Par Pierre-Louis Prégent

Si plusieurs argumenteront sur l’évidence que le cinéma que John Woo a fait à Hong Kong est nettement supérieur tant en divertissement qu’en matière à ce qui s’est ajouté à son répertoire récemment, quelques titres de ses films faits aux États-Unis viendront poser résistance à une telle affirmation. C’est notamment le cas de Face/Off, que plusieurs considèrent comme sa meilleure œuvre produite aux États-Unis, mais également, plus subtilement, de Broken Arrow.

L’histoire est bien simple et hyper conventionnelle : Deux pilotes de l’armée, Riley Hale et Vic Deakins (Christian Slater et John Travolta) ont une mission : exécuter un essai avec un nouvel engin porteur de deux missiles nucléaires. L’un des deux officiers (Travolta), tente d’éliminer son copilote (Slater) afin de laisser tomber dans le désert les deux armes mortelles, qui seront ensuite récupérées par une équipe de terroristes prévue à cet effet. Par contre, il échoue. Hale réussit à s’éjecter. Les deux bombes sont donc jetées quelque part dans le désert, et c’est Hale qui tentera d’arrêter Deakins et sa bande de malfrats qui menacent de jeter les bombes sur les États-Unis.

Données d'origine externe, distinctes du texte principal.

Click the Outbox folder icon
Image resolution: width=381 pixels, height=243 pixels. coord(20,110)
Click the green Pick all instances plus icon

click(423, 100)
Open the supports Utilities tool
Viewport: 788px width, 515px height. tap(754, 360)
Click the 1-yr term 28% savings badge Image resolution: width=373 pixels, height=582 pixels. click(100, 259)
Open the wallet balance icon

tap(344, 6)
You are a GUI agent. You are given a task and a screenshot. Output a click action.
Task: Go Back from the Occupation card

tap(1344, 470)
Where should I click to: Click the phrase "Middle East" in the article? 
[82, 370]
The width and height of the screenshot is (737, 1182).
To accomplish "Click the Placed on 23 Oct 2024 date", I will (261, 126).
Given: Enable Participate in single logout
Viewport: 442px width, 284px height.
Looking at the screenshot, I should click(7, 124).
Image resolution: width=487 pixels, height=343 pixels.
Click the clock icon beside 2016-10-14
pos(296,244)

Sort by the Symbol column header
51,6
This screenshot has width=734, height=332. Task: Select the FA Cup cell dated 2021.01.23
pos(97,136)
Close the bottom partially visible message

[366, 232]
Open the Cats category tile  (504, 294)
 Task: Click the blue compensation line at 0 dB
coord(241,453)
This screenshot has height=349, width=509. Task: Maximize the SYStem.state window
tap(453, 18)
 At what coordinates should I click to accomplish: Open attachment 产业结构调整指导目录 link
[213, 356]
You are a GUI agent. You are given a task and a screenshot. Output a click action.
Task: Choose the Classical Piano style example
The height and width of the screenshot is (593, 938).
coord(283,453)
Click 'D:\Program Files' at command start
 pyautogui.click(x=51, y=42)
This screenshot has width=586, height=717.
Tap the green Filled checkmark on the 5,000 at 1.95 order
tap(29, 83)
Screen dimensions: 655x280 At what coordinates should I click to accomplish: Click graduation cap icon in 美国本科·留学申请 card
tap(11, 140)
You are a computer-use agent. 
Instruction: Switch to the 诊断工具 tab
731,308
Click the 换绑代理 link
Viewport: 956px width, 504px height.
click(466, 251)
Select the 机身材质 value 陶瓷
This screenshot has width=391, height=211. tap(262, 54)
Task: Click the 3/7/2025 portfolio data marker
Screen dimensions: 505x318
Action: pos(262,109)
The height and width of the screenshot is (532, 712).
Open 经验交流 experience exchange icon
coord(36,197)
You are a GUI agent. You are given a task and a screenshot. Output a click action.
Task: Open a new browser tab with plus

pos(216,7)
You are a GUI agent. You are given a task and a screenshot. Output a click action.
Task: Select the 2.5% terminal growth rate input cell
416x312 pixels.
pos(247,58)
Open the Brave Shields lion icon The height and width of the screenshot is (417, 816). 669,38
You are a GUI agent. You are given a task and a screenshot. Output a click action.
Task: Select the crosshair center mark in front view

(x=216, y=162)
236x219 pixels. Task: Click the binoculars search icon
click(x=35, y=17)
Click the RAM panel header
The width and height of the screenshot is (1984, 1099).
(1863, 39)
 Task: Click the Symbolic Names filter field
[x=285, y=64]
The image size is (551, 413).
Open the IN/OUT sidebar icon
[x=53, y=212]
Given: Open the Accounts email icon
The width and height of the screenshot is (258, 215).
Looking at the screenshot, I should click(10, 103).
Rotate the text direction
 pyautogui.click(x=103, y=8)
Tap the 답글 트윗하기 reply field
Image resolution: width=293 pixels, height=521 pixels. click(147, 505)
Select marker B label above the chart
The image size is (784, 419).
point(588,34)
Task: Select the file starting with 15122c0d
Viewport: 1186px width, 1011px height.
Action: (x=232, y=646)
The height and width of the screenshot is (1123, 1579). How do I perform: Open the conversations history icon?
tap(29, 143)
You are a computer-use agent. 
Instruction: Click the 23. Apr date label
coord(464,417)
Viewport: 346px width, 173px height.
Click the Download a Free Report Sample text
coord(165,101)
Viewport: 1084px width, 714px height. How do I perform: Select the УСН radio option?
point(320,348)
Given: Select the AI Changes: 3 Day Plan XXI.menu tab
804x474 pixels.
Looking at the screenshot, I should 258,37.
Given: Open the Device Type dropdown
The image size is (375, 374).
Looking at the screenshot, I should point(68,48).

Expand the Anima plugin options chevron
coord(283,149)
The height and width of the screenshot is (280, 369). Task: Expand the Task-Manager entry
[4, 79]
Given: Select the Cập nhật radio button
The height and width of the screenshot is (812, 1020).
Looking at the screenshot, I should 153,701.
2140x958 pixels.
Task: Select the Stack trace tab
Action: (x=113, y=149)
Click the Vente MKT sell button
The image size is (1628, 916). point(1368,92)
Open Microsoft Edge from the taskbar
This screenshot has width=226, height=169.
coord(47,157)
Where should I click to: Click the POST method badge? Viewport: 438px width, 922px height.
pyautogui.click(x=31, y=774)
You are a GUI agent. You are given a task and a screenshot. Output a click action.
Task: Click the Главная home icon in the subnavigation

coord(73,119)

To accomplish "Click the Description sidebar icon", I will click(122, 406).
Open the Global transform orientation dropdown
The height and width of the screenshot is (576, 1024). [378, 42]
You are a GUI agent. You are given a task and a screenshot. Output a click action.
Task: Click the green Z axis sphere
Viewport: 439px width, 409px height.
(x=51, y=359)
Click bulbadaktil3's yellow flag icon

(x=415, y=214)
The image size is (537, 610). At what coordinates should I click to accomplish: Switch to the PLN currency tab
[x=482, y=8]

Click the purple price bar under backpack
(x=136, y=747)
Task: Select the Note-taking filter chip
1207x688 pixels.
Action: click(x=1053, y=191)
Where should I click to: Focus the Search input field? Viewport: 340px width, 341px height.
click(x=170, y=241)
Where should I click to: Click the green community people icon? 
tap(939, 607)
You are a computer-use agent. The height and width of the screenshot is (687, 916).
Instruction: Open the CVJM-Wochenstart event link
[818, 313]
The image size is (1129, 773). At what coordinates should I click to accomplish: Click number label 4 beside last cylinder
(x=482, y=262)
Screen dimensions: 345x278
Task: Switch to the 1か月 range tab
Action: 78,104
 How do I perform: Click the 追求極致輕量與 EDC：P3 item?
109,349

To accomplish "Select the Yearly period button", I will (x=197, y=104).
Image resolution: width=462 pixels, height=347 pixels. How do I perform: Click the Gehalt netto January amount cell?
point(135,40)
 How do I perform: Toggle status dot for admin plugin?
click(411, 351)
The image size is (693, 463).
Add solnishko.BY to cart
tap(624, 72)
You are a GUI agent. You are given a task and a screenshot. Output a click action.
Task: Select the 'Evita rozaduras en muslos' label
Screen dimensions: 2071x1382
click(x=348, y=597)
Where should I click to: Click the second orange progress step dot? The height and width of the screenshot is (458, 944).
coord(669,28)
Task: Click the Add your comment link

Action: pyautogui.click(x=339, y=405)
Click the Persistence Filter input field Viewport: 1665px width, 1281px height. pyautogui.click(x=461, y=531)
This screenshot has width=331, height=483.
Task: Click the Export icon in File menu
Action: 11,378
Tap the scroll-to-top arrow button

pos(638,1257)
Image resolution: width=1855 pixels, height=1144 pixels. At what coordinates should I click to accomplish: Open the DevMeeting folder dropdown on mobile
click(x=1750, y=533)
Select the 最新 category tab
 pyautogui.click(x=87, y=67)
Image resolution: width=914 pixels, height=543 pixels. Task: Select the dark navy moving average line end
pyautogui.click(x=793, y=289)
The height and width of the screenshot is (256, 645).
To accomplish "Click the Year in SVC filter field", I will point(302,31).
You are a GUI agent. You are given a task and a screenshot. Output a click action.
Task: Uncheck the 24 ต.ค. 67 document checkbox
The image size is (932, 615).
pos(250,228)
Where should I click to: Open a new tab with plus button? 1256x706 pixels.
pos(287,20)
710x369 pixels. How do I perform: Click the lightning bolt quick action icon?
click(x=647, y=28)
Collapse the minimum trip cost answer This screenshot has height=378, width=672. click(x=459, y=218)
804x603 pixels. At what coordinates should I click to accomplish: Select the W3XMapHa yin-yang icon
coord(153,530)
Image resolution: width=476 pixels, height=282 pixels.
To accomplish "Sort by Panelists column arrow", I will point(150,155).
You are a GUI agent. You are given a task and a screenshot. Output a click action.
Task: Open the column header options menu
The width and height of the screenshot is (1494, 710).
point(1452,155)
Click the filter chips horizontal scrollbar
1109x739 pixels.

Film qui, pour l’amateur de films d’action moyen, n’aura été qu’un titre de plus dans une décennie (celle des années 90) aux films d’action à recette gagnante, Broken Arrow est bel et bien un film d’action typique de son époque, mais qui, mystérieusement, offre au spectateur un manège miraculeusement divertissant. Un scénario dynamique aux clichés rondelets mais fort habilement ficelés, le tout agrémenté d’une réalisation énergique et de performances généralement très intéressantes sont ici les attributs clés de ce film et les principaux facteurs qui le distinguent de l’amoncellement gigantesque de films d’action de ces années. Et, comme de fait, tout le mérite va au réalisateur, au scénariste (qui a su complémenter les différents clichés et si merveilleusement les rehausser), ainsi qu’aux acteurs.

D’abord, sans la réalisation de John Woo, la qualité de ce film aurait été grandement compromise. Avec une caméra en constant mouvement, pivotant autour des acteurs ou du décor, un bon dosage au niveau du cadrage, exprimant à l’aide d’un montage réussi un déroulement d’action solidement orchestré, le film nous offre une promenade dans un manège qui, sans devenir étourdissant, concède l’occasion à son spectateur de souffler un peu à quelques moments où, à son plus grand plaisir, il écoute les personnages parler et se développer devant ses yeux et ses oreilles. C’est d’ailleurs la prestation de John Travolta, que Woo employa également pour Face/Off, qui crée la délectable étincelle qu’est l’interprétation et qui fait passer les moments plus dialogués (ainsi que les scènes d’action) comme de la confiserie dont on ne se lasse point.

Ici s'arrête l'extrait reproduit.